Орелли, искатель замкнутых состояний, рассказывает о Лакертозе, затерянной на островах причуде: в час, когда альбатрос летит на охоту, жизненный мир города-государства уплотняется до предела. Белизна камня, пошедшего на возведение построек, ослепляет, выжженные круги перед жертвенниками черны. Женщины приносят каждодневное подношение уходящему солнцу, к святилищу солнечного божества, тяжеловесному порфировому храму с высоким обелиском, по которому сверяют свой путь мореходы, и золотым божественным брачным ложем обращены все городские жертвенники. Раз в год бог отбирает красивейших юношей и девушек, под белыми парусами уплывают они во дворец, дабы никогда не вернуться оттуда. Во дни празднеств в проливе устраиваются морские сражения, пышные эскадры ведут ожесточенные бои, расцвеченные сложной иллюминацией, потом корабли сжигают. Тень накрывает статую воздевшей руки богини морей, рог морского божества помельче звучит с галерей языческих храмов, и жертвенники курятся опять, заволакивая вечернее небо сладковатым дымком — обрядовым и животным.

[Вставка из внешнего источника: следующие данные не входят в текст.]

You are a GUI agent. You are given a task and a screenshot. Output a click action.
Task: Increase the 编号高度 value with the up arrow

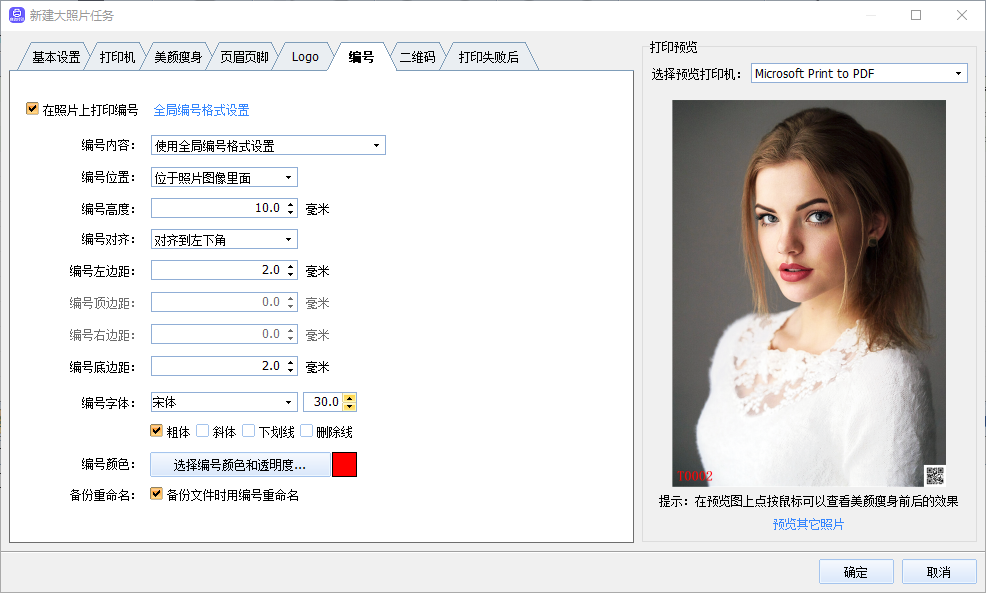coord(291,204)
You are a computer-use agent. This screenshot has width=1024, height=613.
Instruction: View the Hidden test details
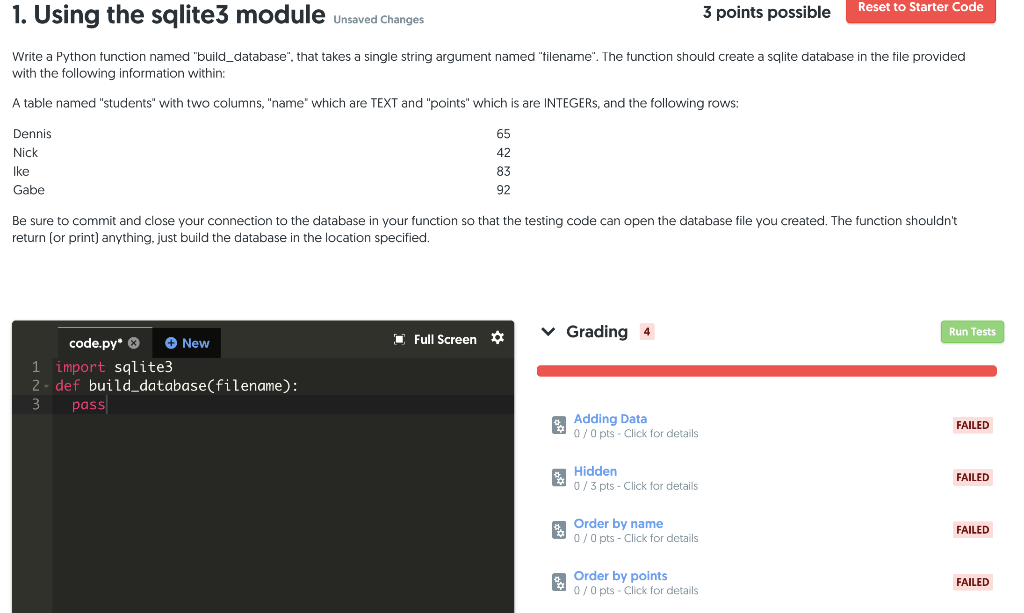[x=595, y=471]
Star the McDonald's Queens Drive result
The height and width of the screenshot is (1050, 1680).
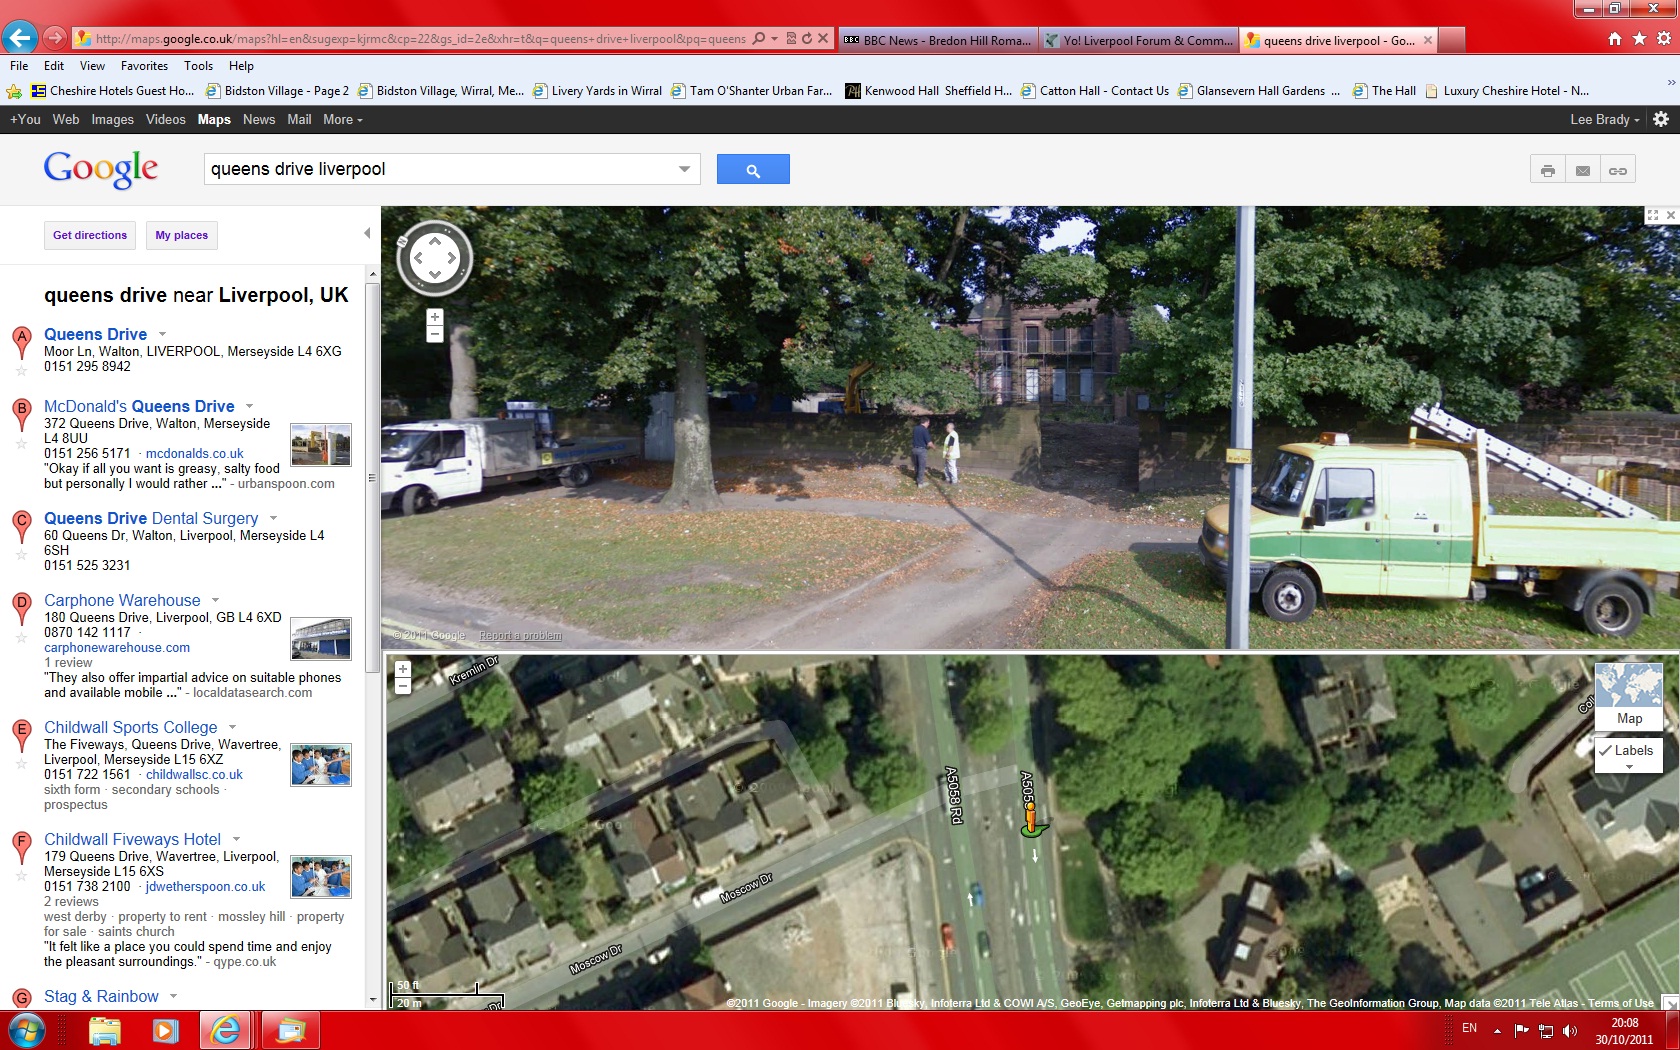pos(21,443)
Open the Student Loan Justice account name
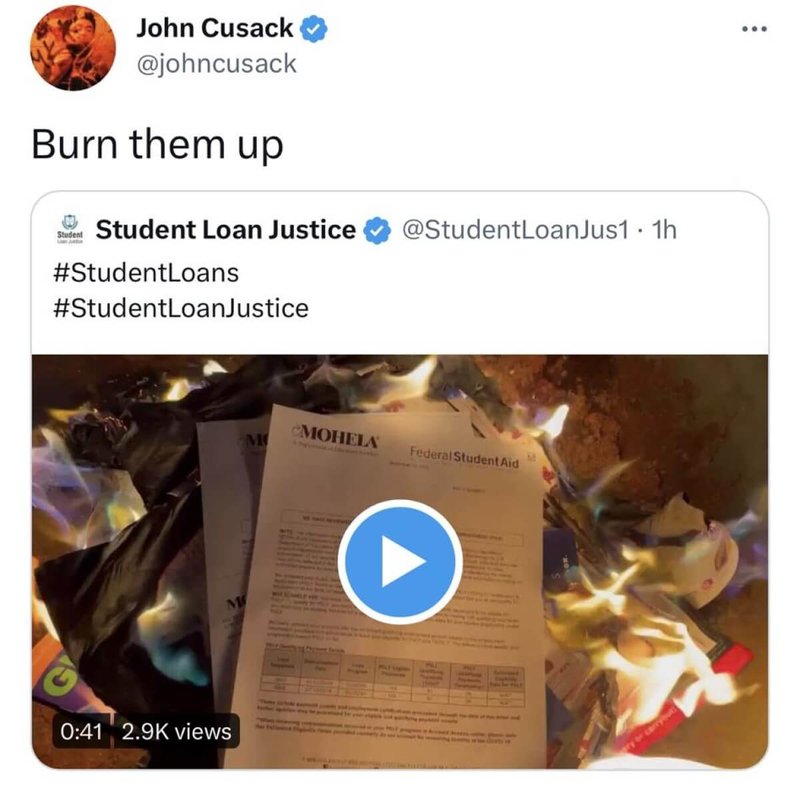Image resolution: width=800 pixels, height=800 pixels. pos(226,230)
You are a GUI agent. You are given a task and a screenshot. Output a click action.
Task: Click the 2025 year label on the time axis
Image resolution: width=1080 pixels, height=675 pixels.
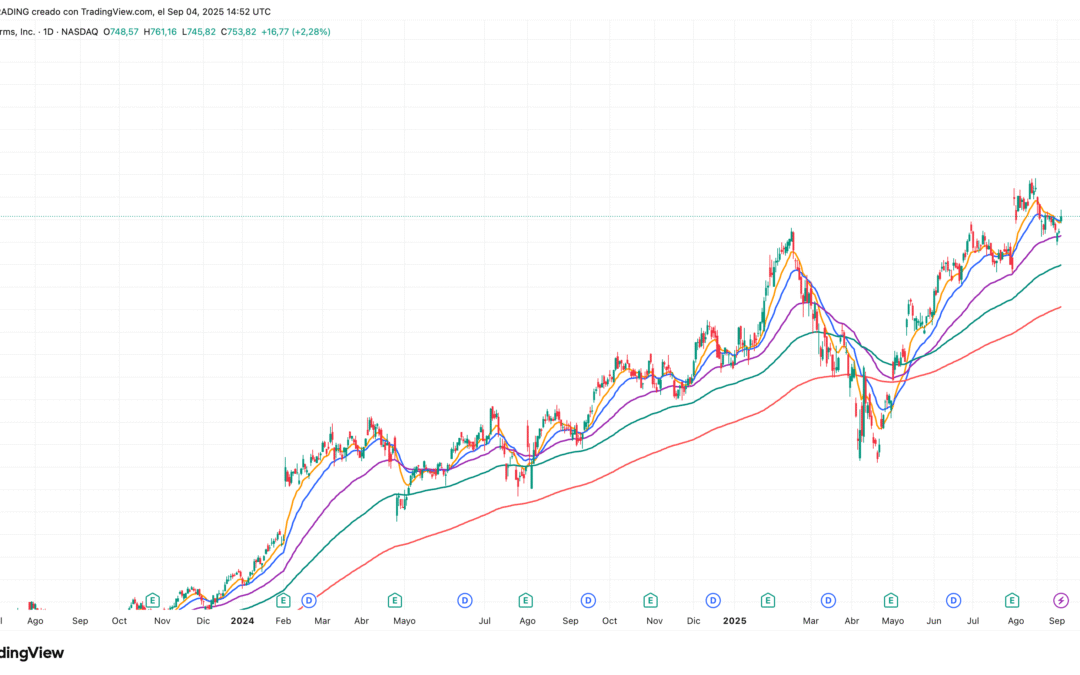tap(736, 621)
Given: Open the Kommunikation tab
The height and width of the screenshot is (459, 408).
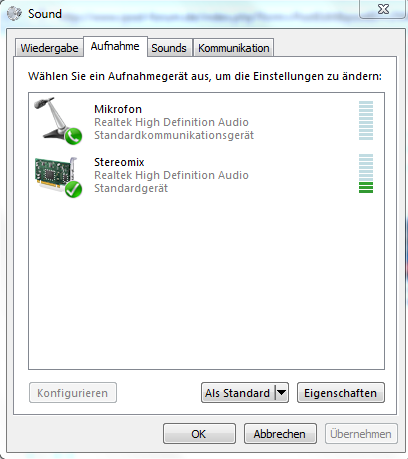Looking at the screenshot, I should coord(234,48).
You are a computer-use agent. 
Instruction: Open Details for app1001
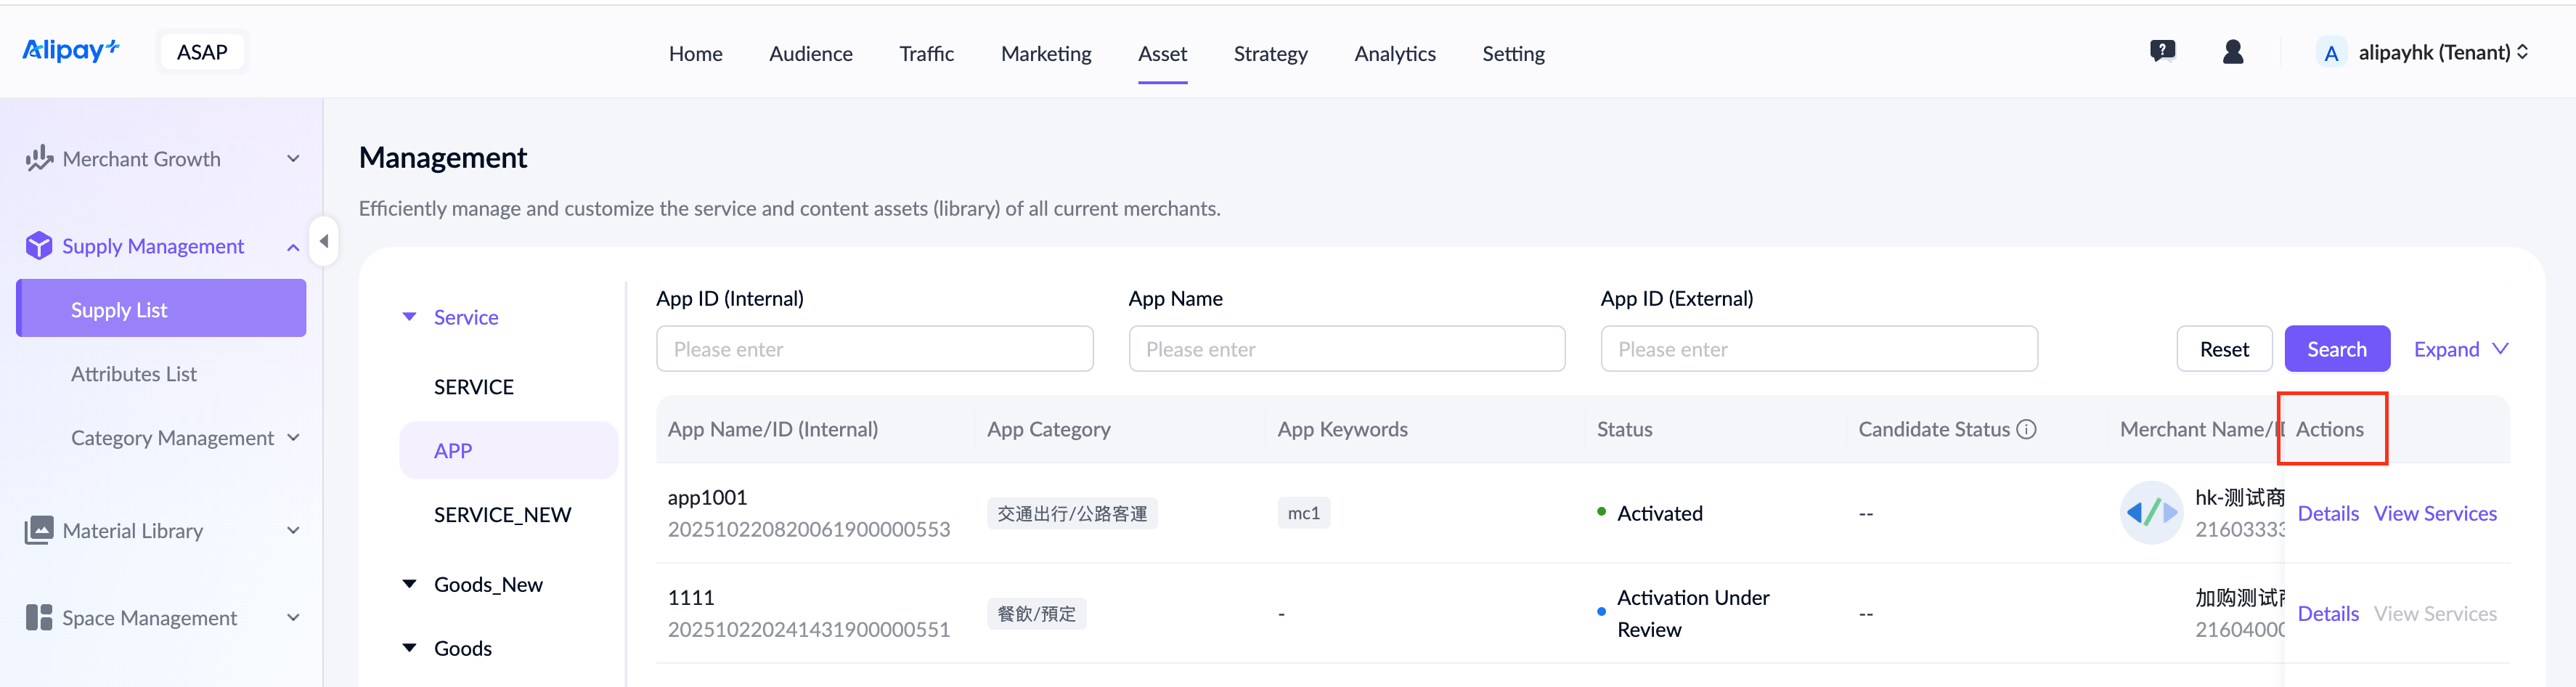point(2327,513)
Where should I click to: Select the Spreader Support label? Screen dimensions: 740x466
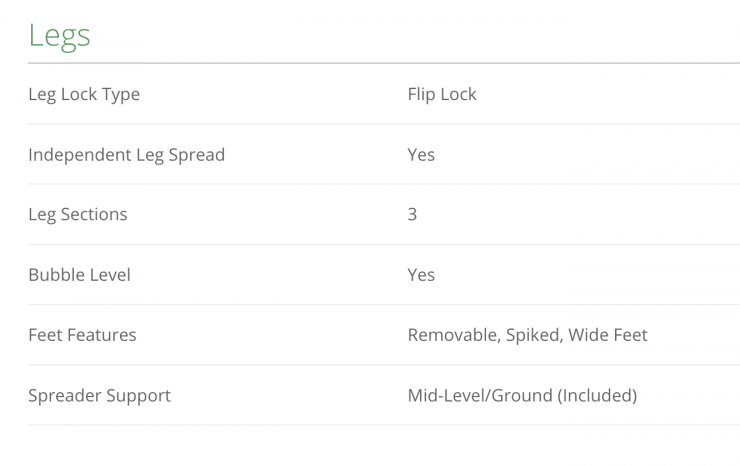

Меж горной грядою и градом нет разногласий по существу, тверже, уверенней подчеркнем: о тождественном говорят Фортунио и Орелли, о камне, сиянии, щедрости — мельницы, кратеры с тою же расточительностью исторгают из себя россыпи изумрудов, с какой город сжигает эскадры и цвет своей молодости. Человеческое, и в том грандиозность островного примера, по кругу, размеренно, день за днем проборматывающего свои герметичные речи, выбито, выжато в Лакертозе — гнетущее в своем светлом великолепии поругание идеала, полюс, неизлечимый ужас предела, на природе природою учрежденный ритуальный музей, серпентарий самопоглотительных гадов, ежедневно и гибко пожирающих себя с головы до хвоста. Заклание идеала невинное, словно черно-кровавые маски майя и жреческие ножи, коими вспарывали, ломая, грудину, чтобы взять пальцами теплое влажное сердце; невинное, подобно самому извлеченью тугого, пульсирующего, еще живого комка. Но что за дикое слово. При чем здесь вина, подносимая на блюде извне посторонними, единственным преступлением, судить о котором нельзя, ибо такого еще не случалось, было бы лишь неисполнение обряда, совершенного, как солнце и дождь, как пирамиды с их жертвенной комнатой, залитой рассеянным светом, обряда, небом предписанного на все времена, чтобы не рухнуло мироздание, так издревле к золотому брачному ложу плывут белые паруса.
Путь утеснения, несвободы отвергнут аристократией Гелиополя. Есть иные образчики.